Discover healthy ways to detoxify kids
Children are precious small humans who are more sensitive and vulnerable to toxicants than adolescents and adults. Children act like sponges to things they are exposed to: whether flame retardant chemicals on mattresses or violence on televisions, they are highly impressionable.
Clinically, I’m concerned with how many children present with allergies, inability to concentrate and anxiety, and often wonder what role toxicant exposures contribute to them.
Kids are vulnerable
In terms of their physical detoxification processes, kids are more at risk from toxicants because they are still developing their physiology and anatomy. That is, both their bodies’ form and function are growing and developing during these early years, and their systems are unable to detoxify in the same way adult systems do.
Detoxification enzyme systems are developing and gut microbacterial colonies are establishing themselves in infants and children. Their immune systems are learning about the world around them and building defences and learning how to protect themselves from harmful pathogens — whether bugs or toxicants.
In terms of their physical detoxification processes, kids are more at risk from toxicants because they are still developing their physiology and anatomy.

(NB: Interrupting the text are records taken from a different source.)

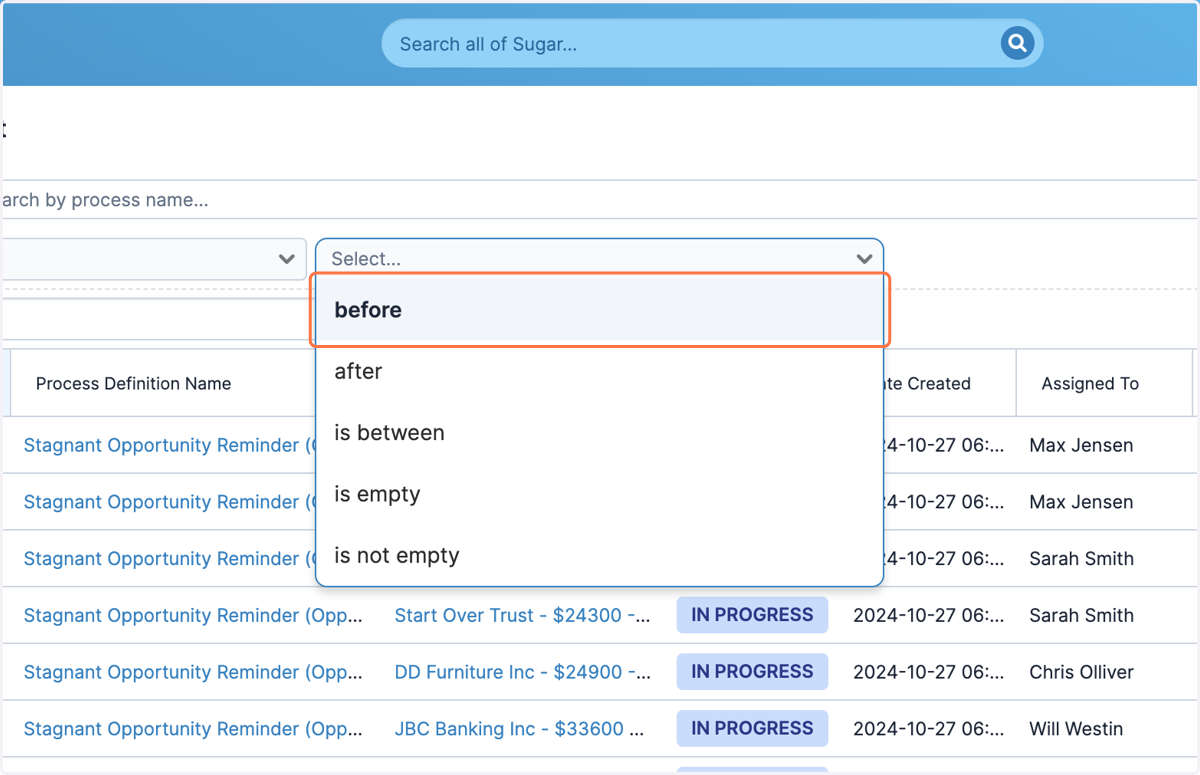Viewport: 1200px width, 775px height.
Task: Open the JBC Banking Inc - $33600 record
Action: (519, 729)
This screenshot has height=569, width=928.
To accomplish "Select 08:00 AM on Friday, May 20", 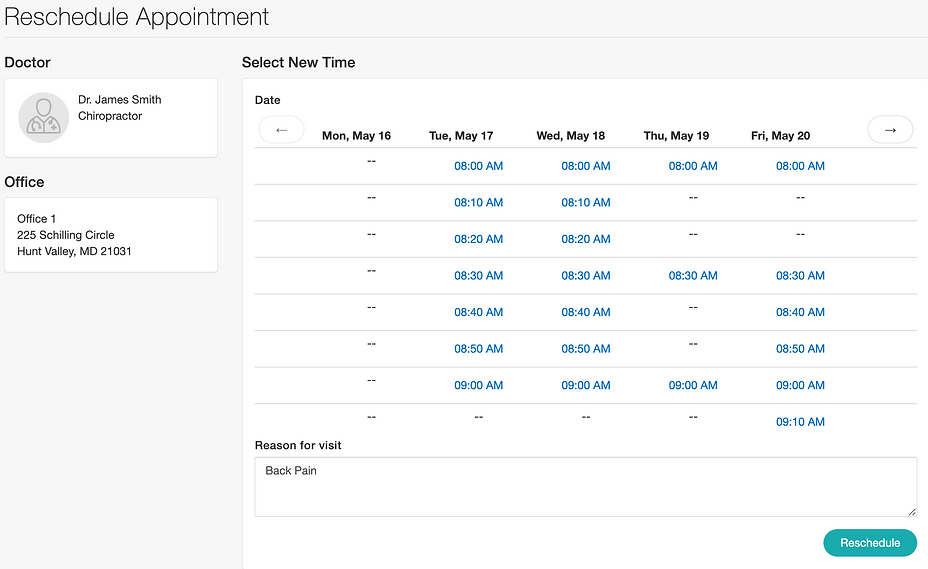I will click(x=800, y=166).
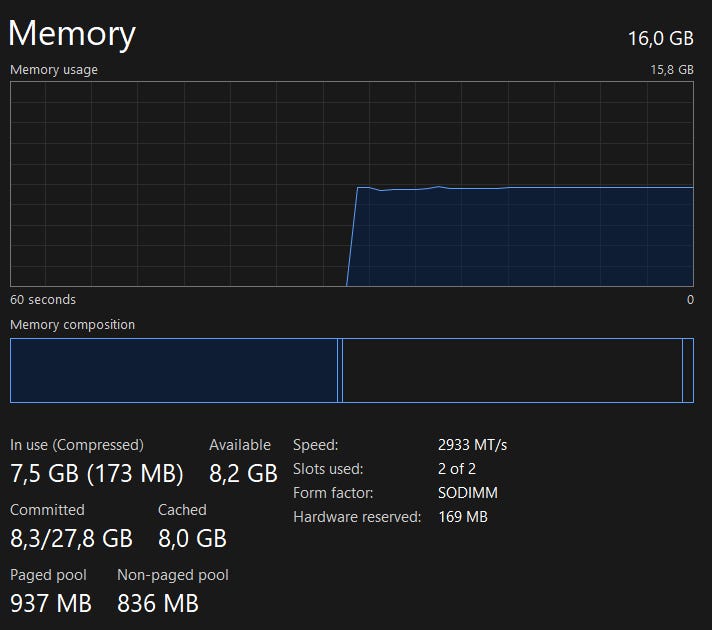Viewport: 712px width, 630px height.
Task: Click the In use segment of composition bar
Action: (x=173, y=370)
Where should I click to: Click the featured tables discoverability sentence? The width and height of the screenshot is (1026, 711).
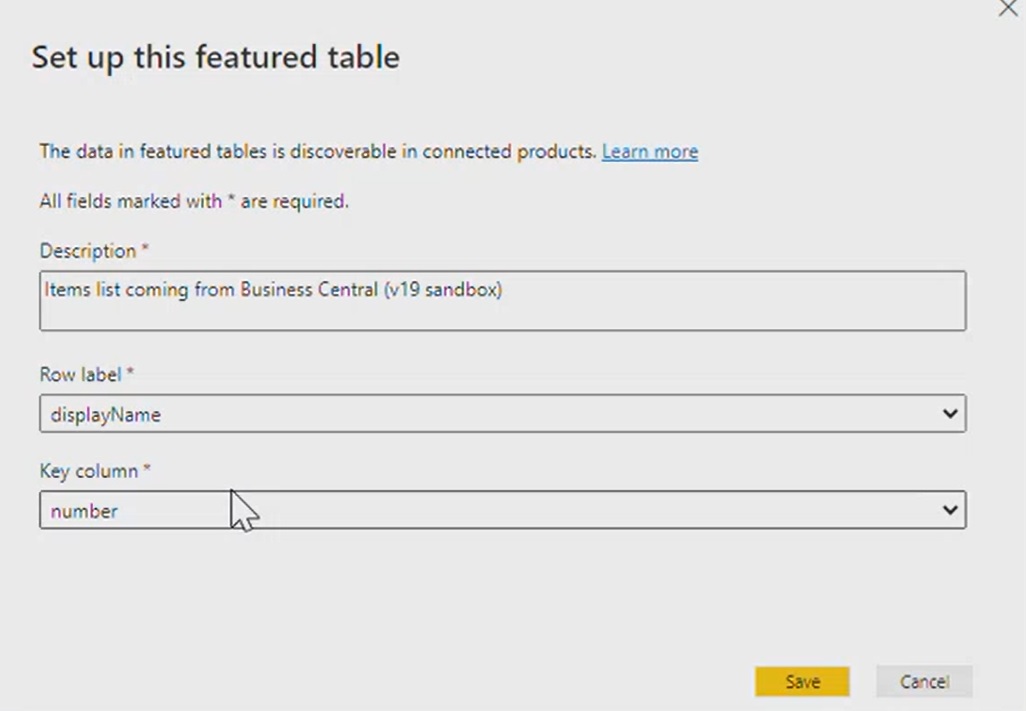click(x=317, y=152)
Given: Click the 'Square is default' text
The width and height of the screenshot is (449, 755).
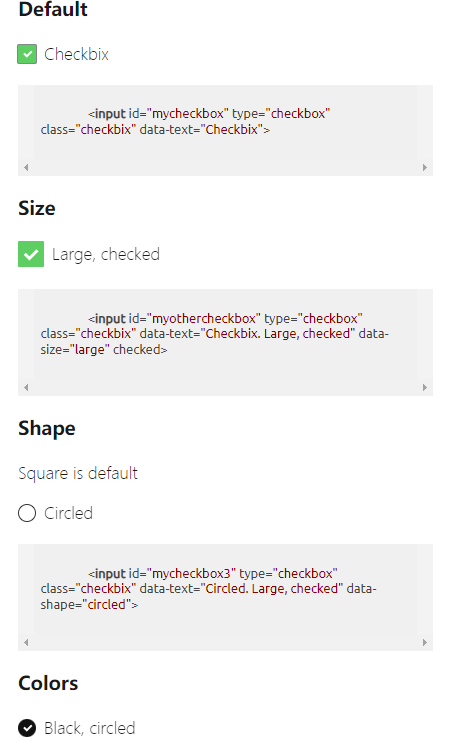Looking at the screenshot, I should click(78, 473).
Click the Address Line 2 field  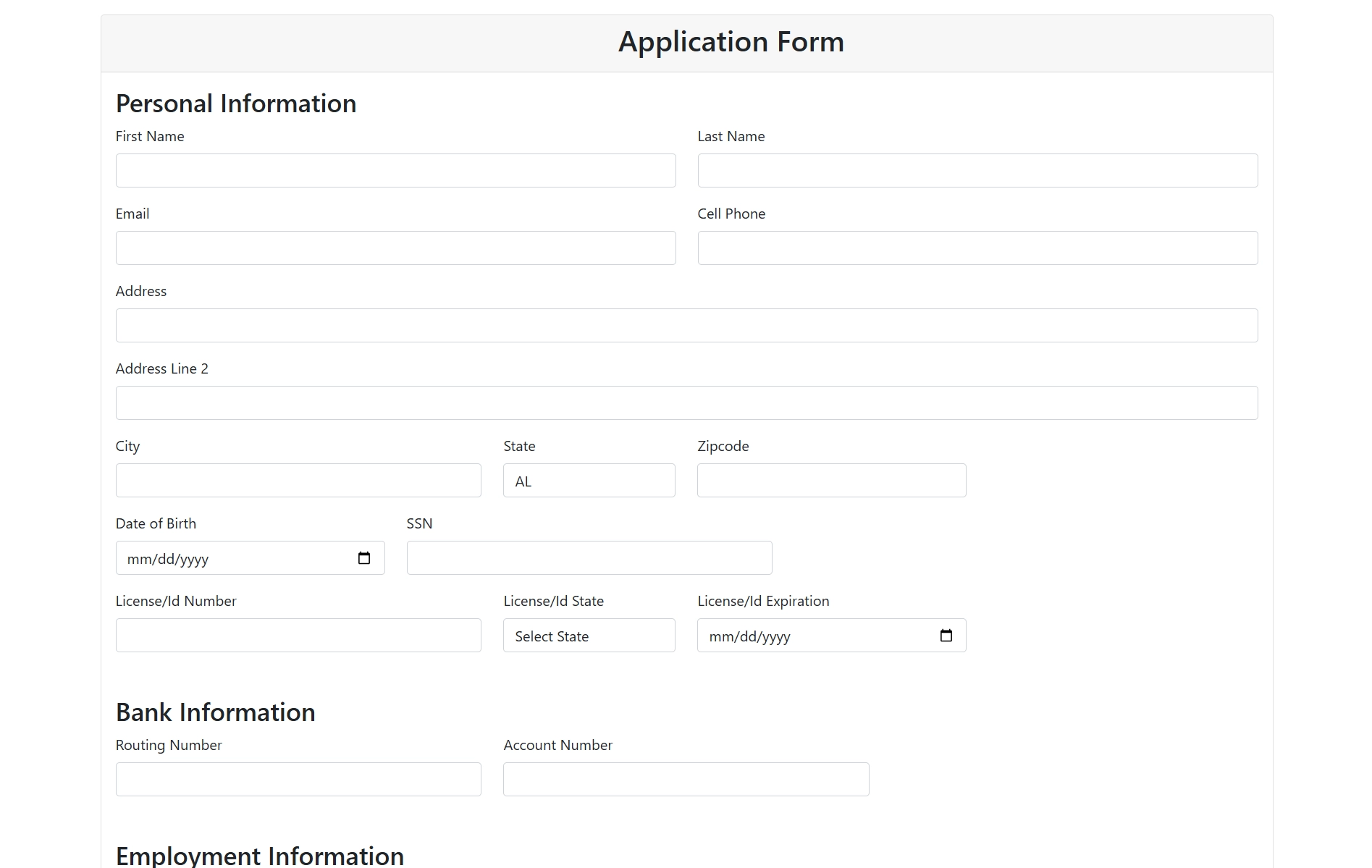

In addition, children are at greater risk of exposure to toxins per kilo of body weight than adults. They also tend to have more contact with toxins because they explore places most adults would fear to tread. Younger children are regularly on the ground and thus exposed to all manner of dusts, both natural and synthetic. Children’s hand-to-mouth and hand-to-object behaviours are very frequent, exposing them to a huge range of toxins, from chemical surfactants and plasticisers to pesticide and herbicide compounds.
Developing the microbiome of the gut
Over the past decade, there has been an explosion of research on gut bacteria and just how important it is for optimal childhood growth and development. The bulk of an individual’s microbiome is influenced by a number of factors, including their birth, breast feeding and diet as they were growing up.
“We now understand that the microbiota trains the immune system to do its job properly,” says Dr Jason Hawrelak. The immune system plays a key role in identifying toxins and eliminating them from the body, as well as protecting the self from “germs”.
Hawrelak is a leading expert in the field of gut dysbiosis, also known as “leaky gut”, and he explains his two-pronged approach to nourish the microbiome.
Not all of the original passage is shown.